Nun kommt die Geschichte, die wir miteinander betrachten, auf den Höhepunkt. Hier sehen wir die volle Offenbarung der Liebe Gottes. Dass Gott die zerbrochenen Herzen liebt, sahen wir am Beispiel des jüngeren Sohnes. Wie der Vater seinem jüngeren Sohn begegnet ist, lässt uns über Gottes Barmherzigkeit staunen. Doch heute betrachten wir noch etwas viel Seltsameres: Gott liebt sogar die harten und selbstgerechten Menschen.

Vater in Bewegung
Der Vater feiert mit seinem heimgekehrten Sohn ein Freudenfest. Wer mit Gott lebt, der hat allen Grund zum Feiern. Doch auf einmal kommt ein Bote in den Saal, geht zum Vater sagt: „Draußen steht dein älterer Sohn. Er ist zornig auf dich und will nicht hereinkommen.“ Nun blicken alle gespannt auf den Vater. Wie wird er reagieren?

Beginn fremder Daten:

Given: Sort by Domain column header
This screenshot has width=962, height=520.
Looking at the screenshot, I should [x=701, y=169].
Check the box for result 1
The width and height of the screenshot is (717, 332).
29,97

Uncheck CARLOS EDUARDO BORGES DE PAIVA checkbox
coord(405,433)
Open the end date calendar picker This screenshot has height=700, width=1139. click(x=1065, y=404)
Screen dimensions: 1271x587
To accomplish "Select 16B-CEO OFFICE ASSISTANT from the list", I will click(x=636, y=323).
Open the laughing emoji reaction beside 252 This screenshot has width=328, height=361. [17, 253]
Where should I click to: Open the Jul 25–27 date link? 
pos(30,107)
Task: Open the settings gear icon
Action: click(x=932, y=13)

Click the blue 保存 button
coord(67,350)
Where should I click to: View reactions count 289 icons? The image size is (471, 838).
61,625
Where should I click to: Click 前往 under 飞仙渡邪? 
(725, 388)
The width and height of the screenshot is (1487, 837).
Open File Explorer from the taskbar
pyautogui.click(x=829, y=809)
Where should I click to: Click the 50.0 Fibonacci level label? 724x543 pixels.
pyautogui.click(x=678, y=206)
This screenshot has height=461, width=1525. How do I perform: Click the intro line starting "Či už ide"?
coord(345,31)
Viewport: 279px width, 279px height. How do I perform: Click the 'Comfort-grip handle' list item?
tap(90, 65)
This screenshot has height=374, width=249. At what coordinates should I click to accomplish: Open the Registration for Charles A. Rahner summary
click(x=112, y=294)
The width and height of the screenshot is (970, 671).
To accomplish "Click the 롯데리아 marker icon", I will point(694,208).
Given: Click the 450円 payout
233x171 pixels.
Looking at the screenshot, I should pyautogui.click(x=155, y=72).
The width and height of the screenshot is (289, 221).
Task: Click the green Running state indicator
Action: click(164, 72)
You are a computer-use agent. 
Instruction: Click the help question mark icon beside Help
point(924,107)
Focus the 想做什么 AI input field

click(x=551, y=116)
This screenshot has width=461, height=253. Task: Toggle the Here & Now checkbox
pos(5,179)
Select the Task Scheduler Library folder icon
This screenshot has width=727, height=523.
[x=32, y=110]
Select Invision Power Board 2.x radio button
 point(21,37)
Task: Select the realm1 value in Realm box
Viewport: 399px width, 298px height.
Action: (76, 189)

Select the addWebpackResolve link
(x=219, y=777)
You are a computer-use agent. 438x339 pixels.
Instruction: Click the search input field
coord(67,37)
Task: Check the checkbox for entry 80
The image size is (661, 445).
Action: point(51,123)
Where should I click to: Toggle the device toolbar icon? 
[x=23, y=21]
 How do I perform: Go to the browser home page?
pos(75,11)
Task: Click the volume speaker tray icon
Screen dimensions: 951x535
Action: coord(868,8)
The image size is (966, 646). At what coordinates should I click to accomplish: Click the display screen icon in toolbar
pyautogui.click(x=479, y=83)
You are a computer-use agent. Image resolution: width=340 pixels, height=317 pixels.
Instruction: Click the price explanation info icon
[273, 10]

Als Jesus diese Geschichte erzählte, erlebte er genau die gleiche Situation um sich herum. Jesus machte zerbrochene und am Leben gescheiterte Menschen mit Gottes Erbarmen bekannt. Und gemeinsam freuten sie sich, dass Gottes Zuwendung ihnen gilt. Dann kamen die frommen Pharisäer und Schriftgelehrten und murrten, weil sich Jesus um diese Leute kümmerte und mit ihnen aß. Die erwartungsvolle und freudige Atmosphäre wurde gestört und unterbrochen. Deshalb erzählte Jesus diese Geschichte. Er erzählte vom jüngeren Sohn, der alle Freuden dieser Welt auskostete und dennoch unerfüllt blieb. Da dachten die Menschen um Jesus herum: „Ja, das sind wir.“ Dann kam er zum älteren Sohn. Sofort dachten die Schriftgelehrten und Pharisäer: „Damit meint er uns.“ Jesus sagte: „Der ältere Sohn wurde zornig. Als der Vater davon hörte, stand er auf und ging hinaus.“ Er verließ und unterbrach das Fest, weil jemand draußen stand und nur mit sich selbst beschäftigt war.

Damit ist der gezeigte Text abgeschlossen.